W końcu zrobiliśmy jakieś zakupy świąteczne , drobiazgi dla maluchów i parę przysmaków . Pozostał jeszcze prezent na 85 urodziny teściowej . Chyba kupię jej jakiś gotowy kosz słodyczy i jakiś bukiet kwiatów. I muszę się z tym uwinąć , bo to 31 . Impreza w pierwsze święto . Może choć w drugię spokojnie posiedzę i poczytam . Książkę nabyłam w tym celu; szwedzki kryminał . Wszystkie, które dostałam i kupiłam na różne zimowe okazje przeczytałam już jakiś czas temu .
Po powrocie z zakupów przygotowałam jeszcze pasztet i fałszywego zająca . Pieką się właśnie i pachną smakowicie . Jutro mazurki , jak zwykle z kruchego ciasta , w różnych zabawnych kształtach, ku uciesze dzieciaków. Tych małych , ale i tych dużych też . Mazurki zawsze podskubują , inne ciasta już nie koniecznie. I jeszcze parę drobiazgów pozostanie ; przygotowanie koszyczka , baranki z masła , babka . Do soboty zdążę . Nie spinam się jakoś szczególnie . Święta i tak przyjdą .

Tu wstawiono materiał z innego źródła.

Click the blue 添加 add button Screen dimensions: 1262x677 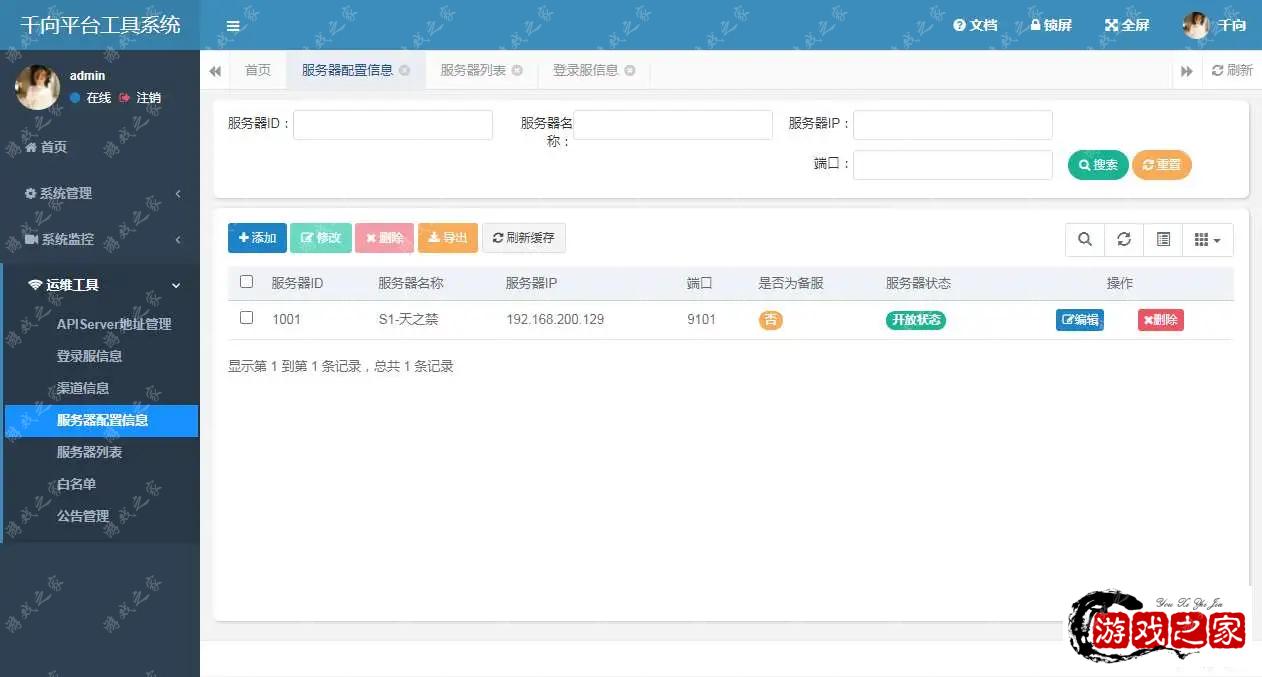[x=257, y=238]
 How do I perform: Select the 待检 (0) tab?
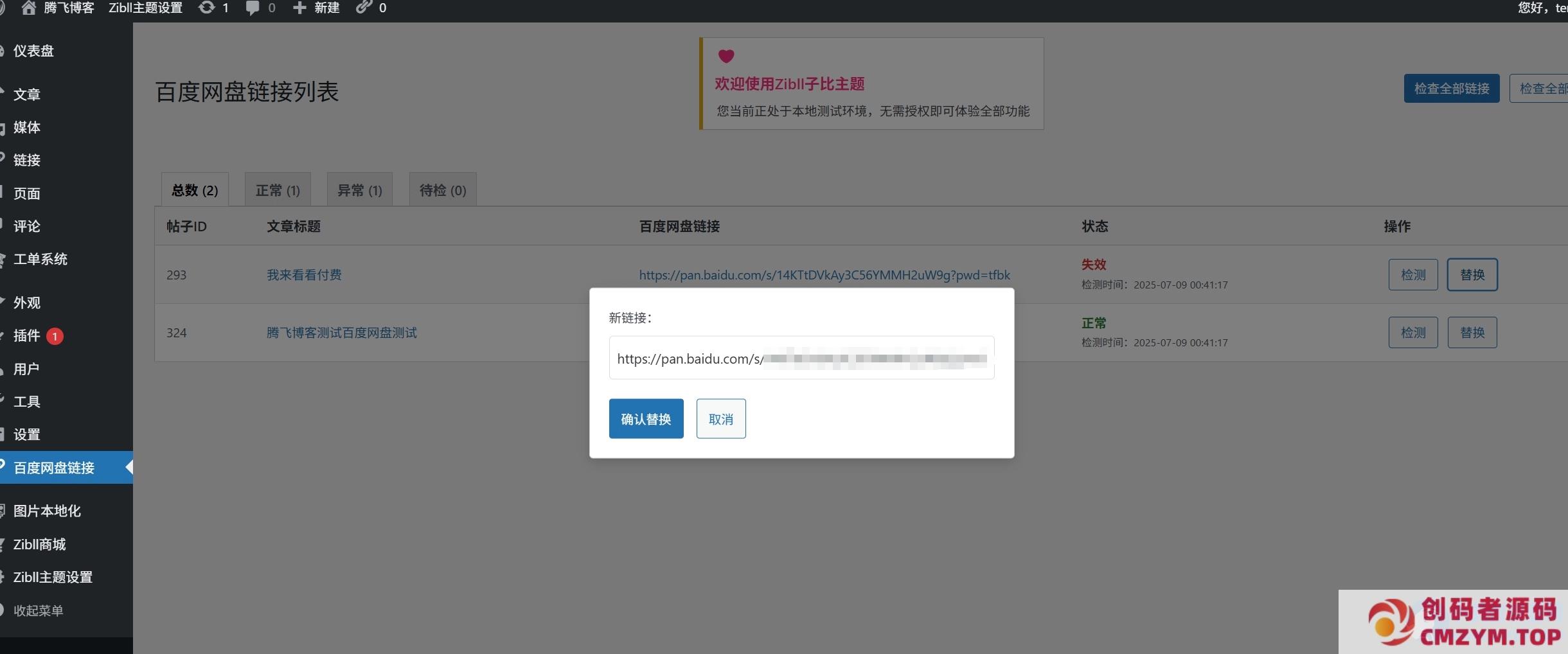(x=443, y=190)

Na dziś mam dosyć . Dopilnuję pieczeni , jeszcze około pół godziny i idę spać .
Pewnie wszystko się udało. Bo nie ma innej opcji.:)*
OdpowiedzUsuńNie całkiem . Pasztet jakiś cienki mi wyszedł- tak na pół foremki , nie wiem dlaczego , bo robiłam jak zwykle . A co tam , będą inne przysmaki.